- [Work required]: Each line with the word "computer" must appear in the answer, copied from the records.

- [Dataset records]:
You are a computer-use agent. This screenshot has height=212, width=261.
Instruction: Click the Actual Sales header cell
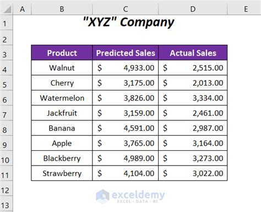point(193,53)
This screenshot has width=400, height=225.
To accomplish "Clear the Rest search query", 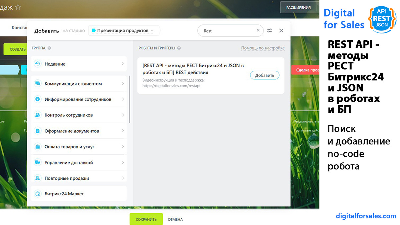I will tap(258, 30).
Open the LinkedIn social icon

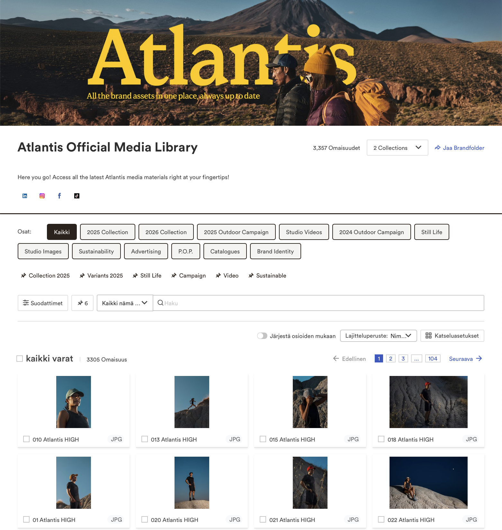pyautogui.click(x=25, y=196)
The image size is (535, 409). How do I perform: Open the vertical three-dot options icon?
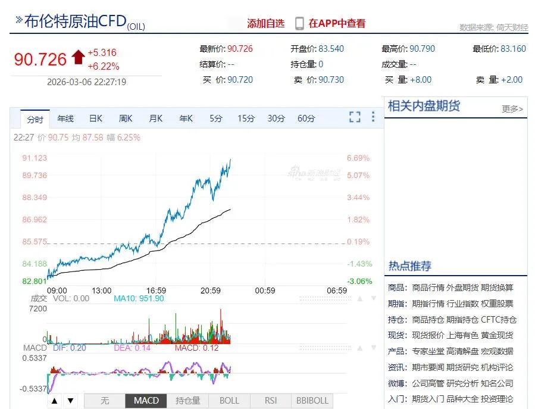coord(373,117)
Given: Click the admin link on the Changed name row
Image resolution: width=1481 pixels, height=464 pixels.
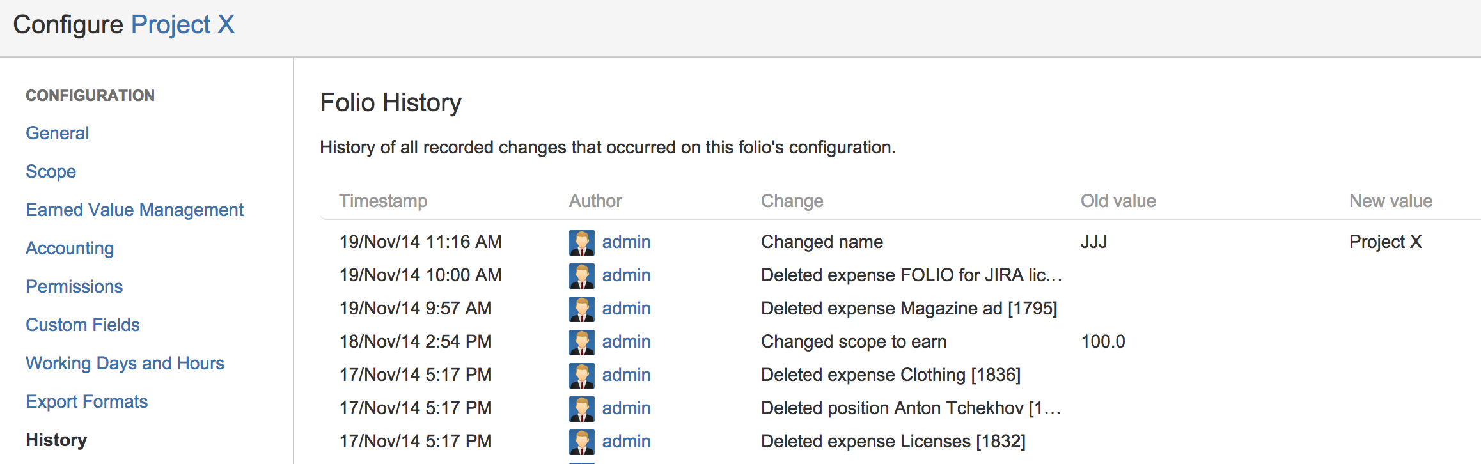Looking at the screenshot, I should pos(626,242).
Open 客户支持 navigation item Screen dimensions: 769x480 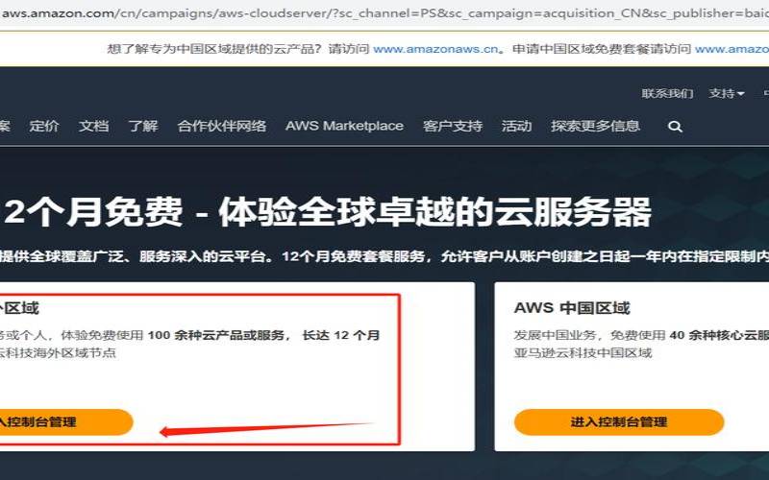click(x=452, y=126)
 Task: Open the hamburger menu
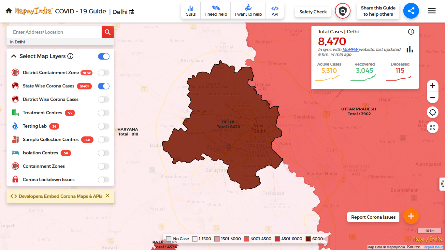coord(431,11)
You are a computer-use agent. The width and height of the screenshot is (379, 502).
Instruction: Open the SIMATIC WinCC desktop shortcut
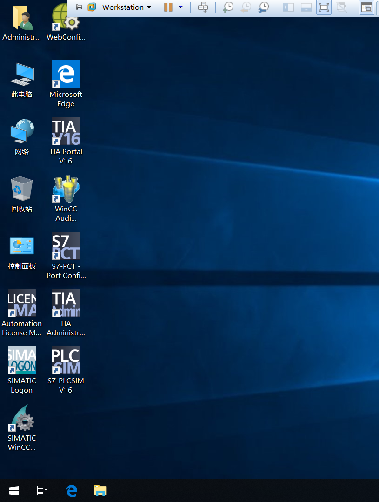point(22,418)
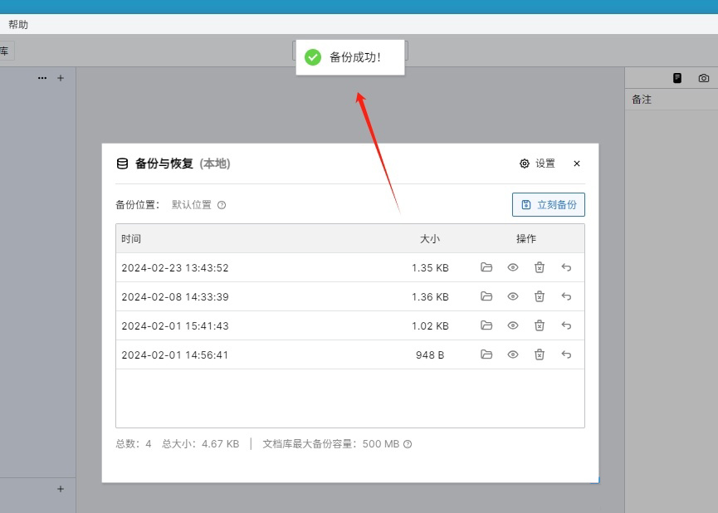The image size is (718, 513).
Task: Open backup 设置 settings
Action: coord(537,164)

- [Result of the exercise]:
You are a computer-use agent. This screenshot has height=212, width=261.
You are a computer-use agent. The width and height of the screenshot is (379, 502).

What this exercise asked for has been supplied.